In an age where most people are pushing faith away, the Girl Scouts proudly acknowledge their ties to it. They’ve chosen to keep God in their Promise, when even our school systems no longer require students to recite the Pledge of Allegiance. It’s a conscious choice to include faith, a choice that speaks not only of acceptance, but also to the greater tenets they both teach and practice. Tenets that are nothing if not Christ-like.

I will do my best to be
honest and fair,
friendly and helpful,
courteous and caring,
courageous and strong, and
responsible for what I say and do,

The first words of the Girl Scout Law—honesty and fairness—are principles I sometimes feel our society has completely forgotten. The first half of the law speaks to how we should treat those around us, without qualification, just as Jesus did when he taught that we should love our neighbor. The message is clear and uncomplicated, unsullied by politics or dogma. Be kind. Treat people well. Have courage. Take responsibility for your behavior. Teachings I think any religion would be proud of. And it continues:

and to
respect myself and others,
respect authority,
use resources wisely,
make the world a better place, and
be a sister to every Girl Scout.

These aren’t just words memorized for a badge and then promptly forgotten. I’ll admit that in nine years as a Girl Scout (and then another 14 working for and teaching with my local council) I never actually memorized the Girl Scout Law. I didn’t have to.

Its principles were taught in every activity, every service project, every meeting, every opportunity to learn responsibility and self-sufficiency, every chance to return the favor or pay forward a kindness. We lived and breathed the law by example, and more than words on paper, that is what the Girl Scouts are about. It’s not cookies and badges. It’s new experiences and expanding worldviews. It’s reaping the benefits of one’s own labor. It’s serving those around you and finding joy in it.

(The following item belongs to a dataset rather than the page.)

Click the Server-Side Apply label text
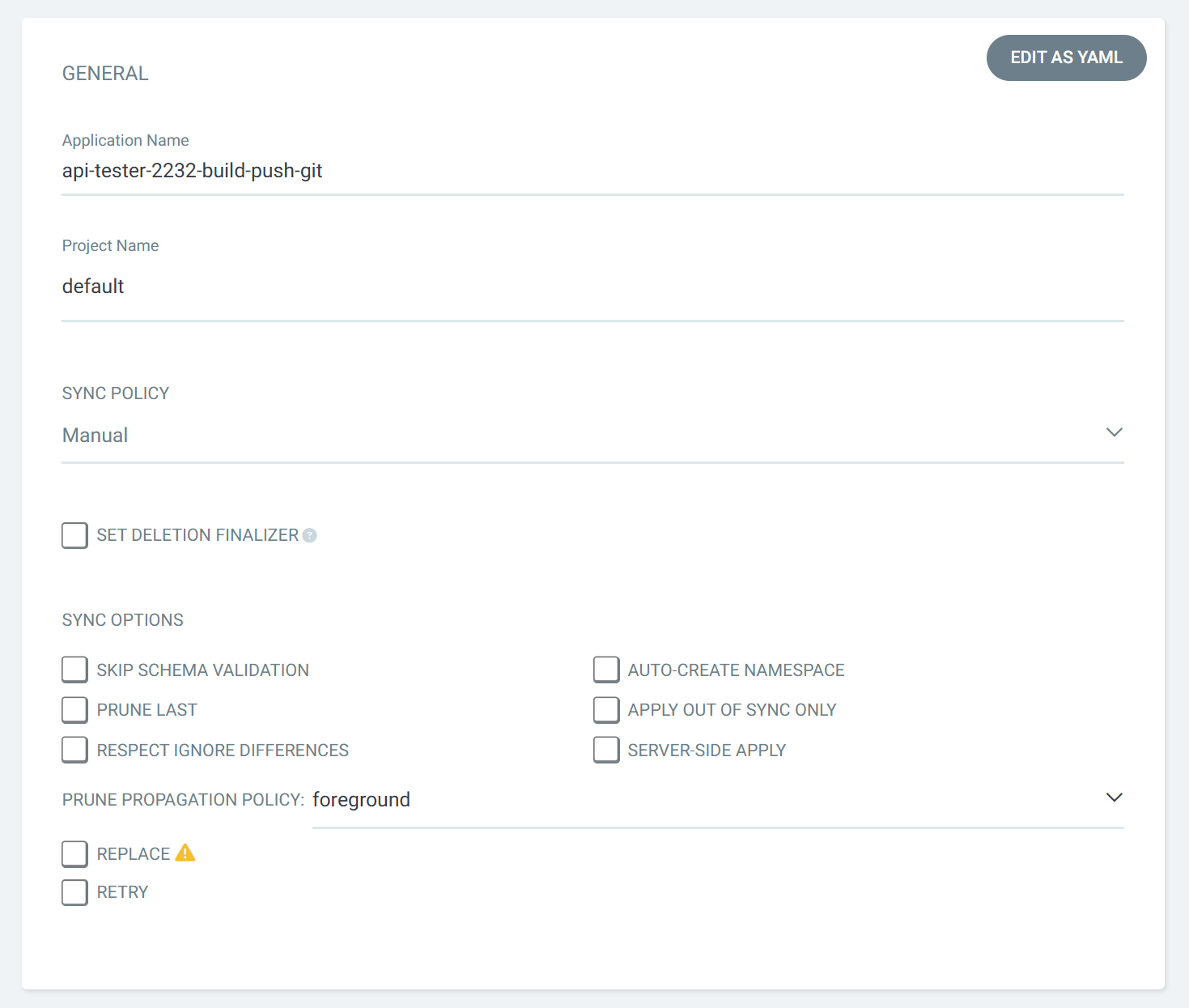[707, 751]
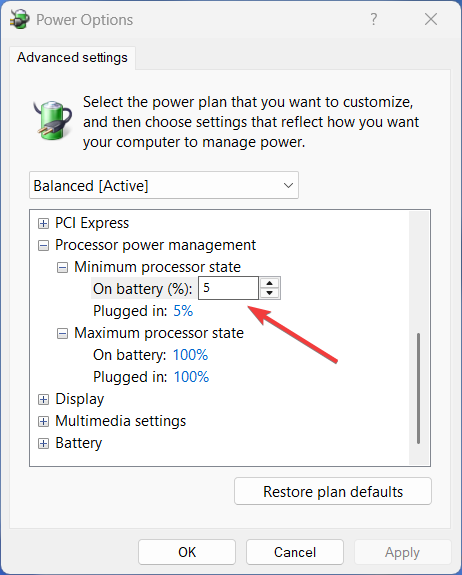Click the settings list vertical scrollbar thumb
The height and width of the screenshot is (575, 462).
point(418,388)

Like the Boy Scouts, the Girl Scout motto is “Be Prepared.” But being prepared isn’t just about being ready for accidents or disasters. The 1947 Girl Scout handbook explains that: “A Girl Scout is ready to help out wherever she is needed. Willingness to serve is not enough; you must know how to do the job well, even in an emergency.”

Then there’s the Girl Scout slogan, unchanged since 1912: “Do a good turn daily.” If you’re sensing a theme here, you’d be right.

Some of the most influential women of the last century—an amazing 64% of the United States’ current female civic, corporate, and political leaders—were Girl Scouts, and many of them have openly spoken about their experiences. These women are spread throughout every field–from science, to politics, to the arts–names we recognize easily because they have done so much.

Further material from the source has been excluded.